--- Begin Listed entries ---
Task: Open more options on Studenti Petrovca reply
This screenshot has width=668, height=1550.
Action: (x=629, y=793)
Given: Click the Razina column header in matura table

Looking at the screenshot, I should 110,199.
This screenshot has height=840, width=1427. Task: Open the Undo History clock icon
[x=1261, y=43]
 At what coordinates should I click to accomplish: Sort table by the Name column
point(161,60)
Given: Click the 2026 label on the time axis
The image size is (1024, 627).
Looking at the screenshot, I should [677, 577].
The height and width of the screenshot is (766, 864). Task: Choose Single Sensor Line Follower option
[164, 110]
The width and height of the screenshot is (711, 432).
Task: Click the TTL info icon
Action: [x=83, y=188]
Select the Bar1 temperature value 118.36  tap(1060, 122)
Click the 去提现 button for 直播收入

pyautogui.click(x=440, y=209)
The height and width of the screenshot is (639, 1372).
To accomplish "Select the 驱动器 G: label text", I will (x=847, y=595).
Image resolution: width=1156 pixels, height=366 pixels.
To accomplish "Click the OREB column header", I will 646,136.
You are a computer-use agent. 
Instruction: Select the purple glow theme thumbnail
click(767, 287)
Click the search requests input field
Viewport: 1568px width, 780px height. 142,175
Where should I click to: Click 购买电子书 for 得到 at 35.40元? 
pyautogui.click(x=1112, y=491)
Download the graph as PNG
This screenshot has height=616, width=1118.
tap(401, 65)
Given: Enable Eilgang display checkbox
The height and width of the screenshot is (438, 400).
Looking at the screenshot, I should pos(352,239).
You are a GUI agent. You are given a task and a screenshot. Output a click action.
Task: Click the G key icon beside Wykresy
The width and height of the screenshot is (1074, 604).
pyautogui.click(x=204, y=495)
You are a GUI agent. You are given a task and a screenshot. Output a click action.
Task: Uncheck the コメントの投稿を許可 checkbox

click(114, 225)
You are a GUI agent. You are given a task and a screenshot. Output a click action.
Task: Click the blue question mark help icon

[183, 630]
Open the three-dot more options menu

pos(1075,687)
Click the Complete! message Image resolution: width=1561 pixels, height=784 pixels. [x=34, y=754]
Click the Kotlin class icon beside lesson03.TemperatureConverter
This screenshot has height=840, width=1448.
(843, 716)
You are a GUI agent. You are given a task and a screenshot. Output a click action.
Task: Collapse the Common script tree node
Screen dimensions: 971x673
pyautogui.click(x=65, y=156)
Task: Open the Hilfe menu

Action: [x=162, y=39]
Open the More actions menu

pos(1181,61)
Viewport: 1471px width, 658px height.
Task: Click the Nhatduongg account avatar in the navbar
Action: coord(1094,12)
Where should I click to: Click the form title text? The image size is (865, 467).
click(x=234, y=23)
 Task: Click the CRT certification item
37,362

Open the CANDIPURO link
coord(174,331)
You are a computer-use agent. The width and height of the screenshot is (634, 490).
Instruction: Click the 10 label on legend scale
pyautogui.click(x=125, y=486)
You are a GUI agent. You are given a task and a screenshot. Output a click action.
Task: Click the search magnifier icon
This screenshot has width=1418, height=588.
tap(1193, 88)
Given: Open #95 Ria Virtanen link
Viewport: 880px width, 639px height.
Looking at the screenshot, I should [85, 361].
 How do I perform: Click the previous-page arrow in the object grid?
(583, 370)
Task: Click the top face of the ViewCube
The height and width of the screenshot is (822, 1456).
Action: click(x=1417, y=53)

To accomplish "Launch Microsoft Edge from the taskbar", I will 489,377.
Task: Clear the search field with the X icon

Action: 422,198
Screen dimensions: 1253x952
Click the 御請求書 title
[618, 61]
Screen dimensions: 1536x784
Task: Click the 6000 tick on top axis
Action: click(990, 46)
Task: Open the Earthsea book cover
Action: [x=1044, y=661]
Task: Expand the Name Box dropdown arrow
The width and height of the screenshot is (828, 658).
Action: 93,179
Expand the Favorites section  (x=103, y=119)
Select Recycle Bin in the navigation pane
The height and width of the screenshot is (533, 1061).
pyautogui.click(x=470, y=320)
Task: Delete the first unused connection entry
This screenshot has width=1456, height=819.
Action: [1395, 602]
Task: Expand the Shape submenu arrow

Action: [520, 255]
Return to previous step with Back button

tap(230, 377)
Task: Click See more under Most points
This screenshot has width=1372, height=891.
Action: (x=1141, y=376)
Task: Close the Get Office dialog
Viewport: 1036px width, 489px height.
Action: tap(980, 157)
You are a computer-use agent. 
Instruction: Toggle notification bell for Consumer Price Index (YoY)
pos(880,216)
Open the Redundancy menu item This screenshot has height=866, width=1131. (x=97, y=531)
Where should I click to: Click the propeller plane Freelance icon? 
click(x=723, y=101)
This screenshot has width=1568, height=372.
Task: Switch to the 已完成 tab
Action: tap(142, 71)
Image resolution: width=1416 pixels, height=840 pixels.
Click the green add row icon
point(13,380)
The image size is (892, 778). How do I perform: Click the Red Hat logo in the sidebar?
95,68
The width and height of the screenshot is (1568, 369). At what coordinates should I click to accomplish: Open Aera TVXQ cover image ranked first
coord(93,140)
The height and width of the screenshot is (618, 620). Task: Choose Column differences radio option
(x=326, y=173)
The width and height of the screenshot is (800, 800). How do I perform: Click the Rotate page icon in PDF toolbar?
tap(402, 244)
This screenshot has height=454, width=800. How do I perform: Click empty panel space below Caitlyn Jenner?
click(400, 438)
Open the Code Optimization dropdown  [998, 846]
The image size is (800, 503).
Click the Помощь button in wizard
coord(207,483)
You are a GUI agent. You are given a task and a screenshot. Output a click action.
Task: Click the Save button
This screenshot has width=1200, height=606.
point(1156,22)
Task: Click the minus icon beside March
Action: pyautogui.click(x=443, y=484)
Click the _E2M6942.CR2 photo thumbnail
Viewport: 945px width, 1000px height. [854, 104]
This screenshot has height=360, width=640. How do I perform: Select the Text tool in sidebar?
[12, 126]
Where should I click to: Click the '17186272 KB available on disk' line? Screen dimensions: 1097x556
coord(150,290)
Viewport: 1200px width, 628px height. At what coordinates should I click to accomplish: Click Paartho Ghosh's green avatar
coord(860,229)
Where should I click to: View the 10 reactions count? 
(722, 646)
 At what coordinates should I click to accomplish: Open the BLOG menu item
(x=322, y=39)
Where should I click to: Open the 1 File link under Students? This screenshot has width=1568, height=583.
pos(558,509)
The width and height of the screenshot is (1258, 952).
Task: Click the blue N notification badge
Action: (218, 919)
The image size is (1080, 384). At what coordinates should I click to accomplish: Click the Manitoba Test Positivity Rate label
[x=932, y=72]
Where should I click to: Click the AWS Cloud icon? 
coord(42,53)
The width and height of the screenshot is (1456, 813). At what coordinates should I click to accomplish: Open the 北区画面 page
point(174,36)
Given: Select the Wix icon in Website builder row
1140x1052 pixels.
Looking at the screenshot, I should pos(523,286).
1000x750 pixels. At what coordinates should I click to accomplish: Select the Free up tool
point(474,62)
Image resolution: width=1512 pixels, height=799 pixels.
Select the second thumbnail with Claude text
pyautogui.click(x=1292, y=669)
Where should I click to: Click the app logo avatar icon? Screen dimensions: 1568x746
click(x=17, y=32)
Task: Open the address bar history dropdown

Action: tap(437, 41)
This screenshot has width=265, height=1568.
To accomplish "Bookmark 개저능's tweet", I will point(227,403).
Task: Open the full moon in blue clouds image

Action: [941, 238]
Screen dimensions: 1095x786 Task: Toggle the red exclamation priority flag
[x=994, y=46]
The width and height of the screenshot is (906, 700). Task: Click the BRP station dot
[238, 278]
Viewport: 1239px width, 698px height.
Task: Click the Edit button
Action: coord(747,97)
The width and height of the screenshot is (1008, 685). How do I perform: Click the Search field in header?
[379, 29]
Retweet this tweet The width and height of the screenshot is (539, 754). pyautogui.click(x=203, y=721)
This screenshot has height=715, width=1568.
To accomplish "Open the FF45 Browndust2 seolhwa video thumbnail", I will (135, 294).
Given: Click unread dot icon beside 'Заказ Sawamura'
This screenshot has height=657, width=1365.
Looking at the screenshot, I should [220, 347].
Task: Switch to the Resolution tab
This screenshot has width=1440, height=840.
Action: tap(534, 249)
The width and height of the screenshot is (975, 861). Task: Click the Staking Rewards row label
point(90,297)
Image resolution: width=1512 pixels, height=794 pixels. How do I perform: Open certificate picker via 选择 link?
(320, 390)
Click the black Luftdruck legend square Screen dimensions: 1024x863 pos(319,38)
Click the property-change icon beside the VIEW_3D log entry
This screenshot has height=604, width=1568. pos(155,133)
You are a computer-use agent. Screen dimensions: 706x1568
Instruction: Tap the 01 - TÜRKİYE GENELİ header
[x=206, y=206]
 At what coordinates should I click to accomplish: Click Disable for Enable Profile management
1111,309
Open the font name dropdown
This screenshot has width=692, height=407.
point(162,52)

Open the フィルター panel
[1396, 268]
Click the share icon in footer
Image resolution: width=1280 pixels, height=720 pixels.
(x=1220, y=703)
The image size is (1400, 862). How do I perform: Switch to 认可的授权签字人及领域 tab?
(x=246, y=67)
--- End Listed entries ---
▶ [Set exercise]
Repeat the material verbatim, starting at the line that contains "Select the Bar1" and ending at the line that contains "Viewport: 1568px width, 780px height. 142,175".

▶ [Solved problem]
Select the Bar1 temperature value 118.36  tap(1060, 122)
Click the 去提现 button for 直播收入

pyautogui.click(x=440, y=209)
The height and width of the screenshot is (639, 1372).
To accomplish "Select the 驱动器 G: label text", I will (x=847, y=595).
Image resolution: width=1156 pixels, height=366 pixels.
To accomplish "Click the OREB column header", I will 646,136.
You are a computer-use agent. 
Instruction: Select the purple glow theme thumbnail
click(767, 287)
Click the search requests input field
Viewport: 1568px width, 780px height. 142,175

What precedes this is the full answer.